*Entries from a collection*
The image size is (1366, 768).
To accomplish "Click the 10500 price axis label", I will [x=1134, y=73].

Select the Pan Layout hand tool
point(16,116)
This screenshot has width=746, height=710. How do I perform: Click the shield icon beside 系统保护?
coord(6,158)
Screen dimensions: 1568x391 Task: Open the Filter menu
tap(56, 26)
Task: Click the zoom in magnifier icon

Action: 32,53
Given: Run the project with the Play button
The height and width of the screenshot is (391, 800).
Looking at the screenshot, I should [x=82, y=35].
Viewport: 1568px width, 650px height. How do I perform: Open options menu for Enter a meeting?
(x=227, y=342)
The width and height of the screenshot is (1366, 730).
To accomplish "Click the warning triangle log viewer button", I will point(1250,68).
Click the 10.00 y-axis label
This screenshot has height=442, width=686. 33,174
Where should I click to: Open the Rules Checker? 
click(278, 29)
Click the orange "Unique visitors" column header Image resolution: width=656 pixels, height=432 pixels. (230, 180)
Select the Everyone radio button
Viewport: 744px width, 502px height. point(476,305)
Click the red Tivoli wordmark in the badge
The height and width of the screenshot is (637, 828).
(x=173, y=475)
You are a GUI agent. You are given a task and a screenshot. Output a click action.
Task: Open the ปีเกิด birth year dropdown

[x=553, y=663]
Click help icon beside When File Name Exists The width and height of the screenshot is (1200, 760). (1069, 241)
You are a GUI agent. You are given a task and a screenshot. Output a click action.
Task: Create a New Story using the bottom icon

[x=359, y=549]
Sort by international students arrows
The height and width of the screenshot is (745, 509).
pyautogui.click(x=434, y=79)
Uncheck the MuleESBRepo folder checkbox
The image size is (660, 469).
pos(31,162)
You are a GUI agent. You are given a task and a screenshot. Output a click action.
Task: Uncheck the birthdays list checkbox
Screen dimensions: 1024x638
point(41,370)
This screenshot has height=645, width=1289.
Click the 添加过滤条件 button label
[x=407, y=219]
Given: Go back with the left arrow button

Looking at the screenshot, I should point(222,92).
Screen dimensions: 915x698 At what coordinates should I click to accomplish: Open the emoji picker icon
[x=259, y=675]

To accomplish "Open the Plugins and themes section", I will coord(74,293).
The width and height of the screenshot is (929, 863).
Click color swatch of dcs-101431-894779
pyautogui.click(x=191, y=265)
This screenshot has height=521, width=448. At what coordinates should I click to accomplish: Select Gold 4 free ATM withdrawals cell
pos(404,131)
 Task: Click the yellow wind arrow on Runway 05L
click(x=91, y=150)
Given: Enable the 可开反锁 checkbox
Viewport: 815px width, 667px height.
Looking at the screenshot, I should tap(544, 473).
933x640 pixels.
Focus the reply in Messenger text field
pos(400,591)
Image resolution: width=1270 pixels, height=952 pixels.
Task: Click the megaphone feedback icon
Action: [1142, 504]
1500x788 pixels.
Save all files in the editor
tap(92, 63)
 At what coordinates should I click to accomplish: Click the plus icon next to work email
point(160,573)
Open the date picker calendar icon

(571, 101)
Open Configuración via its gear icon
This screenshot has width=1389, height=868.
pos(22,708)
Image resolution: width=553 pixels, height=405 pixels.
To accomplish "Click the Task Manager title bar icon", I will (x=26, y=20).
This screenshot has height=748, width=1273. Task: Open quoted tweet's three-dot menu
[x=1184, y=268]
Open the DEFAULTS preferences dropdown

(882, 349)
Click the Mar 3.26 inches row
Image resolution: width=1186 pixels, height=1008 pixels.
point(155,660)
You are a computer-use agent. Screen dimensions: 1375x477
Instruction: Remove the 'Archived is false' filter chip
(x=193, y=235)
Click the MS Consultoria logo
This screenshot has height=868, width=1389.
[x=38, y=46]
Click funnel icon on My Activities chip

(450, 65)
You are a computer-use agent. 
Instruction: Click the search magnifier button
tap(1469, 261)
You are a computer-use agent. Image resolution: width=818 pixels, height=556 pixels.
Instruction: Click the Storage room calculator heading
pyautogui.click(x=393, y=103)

*WRITTEN REQUEST*
Copy all the lines above word for word, without changing anything.

*WRITTEN SOLUTION*
The image size is (1366, 768).
To accomplish "Click the 10500 price axis label", I will [x=1134, y=73].

Select the Pan Layout hand tool
point(16,116)
This screenshot has width=746, height=710. How do I perform: Click the shield icon beside 系统保护?
coord(6,158)
Screen dimensions: 1568x391 Task: Open the Filter menu
tap(56, 26)
Task: Click the zoom in magnifier icon

Action: 32,53
Given: Run the project with the Play button
The height and width of the screenshot is (391, 800).
Looking at the screenshot, I should [x=82, y=35].
Viewport: 1568px width, 650px height. How do I perform: Open options menu for Enter a meeting?
(x=227, y=342)
The width and height of the screenshot is (1366, 730).
To accomplish "Click the warning triangle log viewer button", I will point(1250,68).
Click the 10.00 y-axis label
This screenshot has height=442, width=686. 33,174
Where should I click to: Open the Rules Checker? 
click(278, 29)
Click the orange "Unique visitors" column header Image resolution: width=656 pixels, height=432 pixels. (230, 180)
Select the Everyone radio button
Viewport: 744px width, 502px height. point(476,305)
Click the red Tivoli wordmark in the badge
The height and width of the screenshot is (637, 828).
(x=173, y=475)
You are a GUI agent. You are given a task and a screenshot. Output a click action.
Task: Open the ปีเกิด birth year dropdown

[x=553, y=663]
Click help icon beside When File Name Exists The width and height of the screenshot is (1200, 760). (1069, 241)
You are a GUI agent. You are given a task and a screenshot. Output a click action.
Task: Create a New Story using the bottom icon

[x=359, y=549]
Sort by international students arrows
The height and width of the screenshot is (745, 509).
pyautogui.click(x=434, y=79)
Uncheck the MuleESBRepo folder checkbox
The image size is (660, 469).
pos(31,162)
You are a GUI agent. You are given a task and a screenshot. Output a click action.
Task: Uncheck the birthdays list checkbox
Screen dimensions: 1024x638
point(41,370)
This screenshot has height=645, width=1289.
Click the 添加过滤条件 button label
[x=407, y=219]
Given: Go back with the left arrow button

Looking at the screenshot, I should point(222,92).
Screen dimensions: 915x698 At what coordinates should I click to accomplish: Open the emoji picker icon
[x=259, y=675]

To accomplish "Open the Plugins and themes section", I will coord(74,293).
The width and height of the screenshot is (929, 863).
Click color swatch of dcs-101431-894779
pyautogui.click(x=191, y=265)
This screenshot has height=521, width=448. At what coordinates should I click to accomplish: Select Gold 4 free ATM withdrawals cell
pos(404,131)
 Task: Click the yellow wind arrow on Runway 05L
click(x=91, y=150)
Given: Enable the 可开反锁 checkbox
Viewport: 815px width, 667px height.
Looking at the screenshot, I should tap(544, 473).
933x640 pixels.
Focus the reply in Messenger text field
pos(400,591)
Image resolution: width=1270 pixels, height=952 pixels.
Task: Click the megaphone feedback icon
Action: [1142, 504]
1500x788 pixels.
Save all files in the editor
tap(92, 63)
 At what coordinates should I click to accomplish: Click the plus icon next to work email
point(160,573)
Open the date picker calendar icon

(571, 101)
Open Configuración via its gear icon
This screenshot has width=1389, height=868.
pos(22,708)
Image resolution: width=553 pixels, height=405 pixels.
To accomplish "Click the Task Manager title bar icon", I will (x=26, y=20).
This screenshot has height=748, width=1273. Task: Open quoted tweet's three-dot menu
[x=1184, y=268]
Open the DEFAULTS preferences dropdown

(882, 349)
Click the Mar 3.26 inches row
Image resolution: width=1186 pixels, height=1008 pixels.
point(155,660)
You are a computer-use agent. Screen dimensions: 1375x477
Instruction: Remove the 'Archived is false' filter chip
(x=193, y=235)
Click the MS Consultoria logo
This screenshot has height=868, width=1389.
[x=38, y=46]
Click funnel icon on My Activities chip

(450, 65)
You are a computer-use agent. 
Instruction: Click the search magnifier button
tap(1469, 261)
You are a computer-use agent. Image resolution: width=818 pixels, height=556 pixels.
Instruction: Click the Storage room calculator heading
pyautogui.click(x=393, y=103)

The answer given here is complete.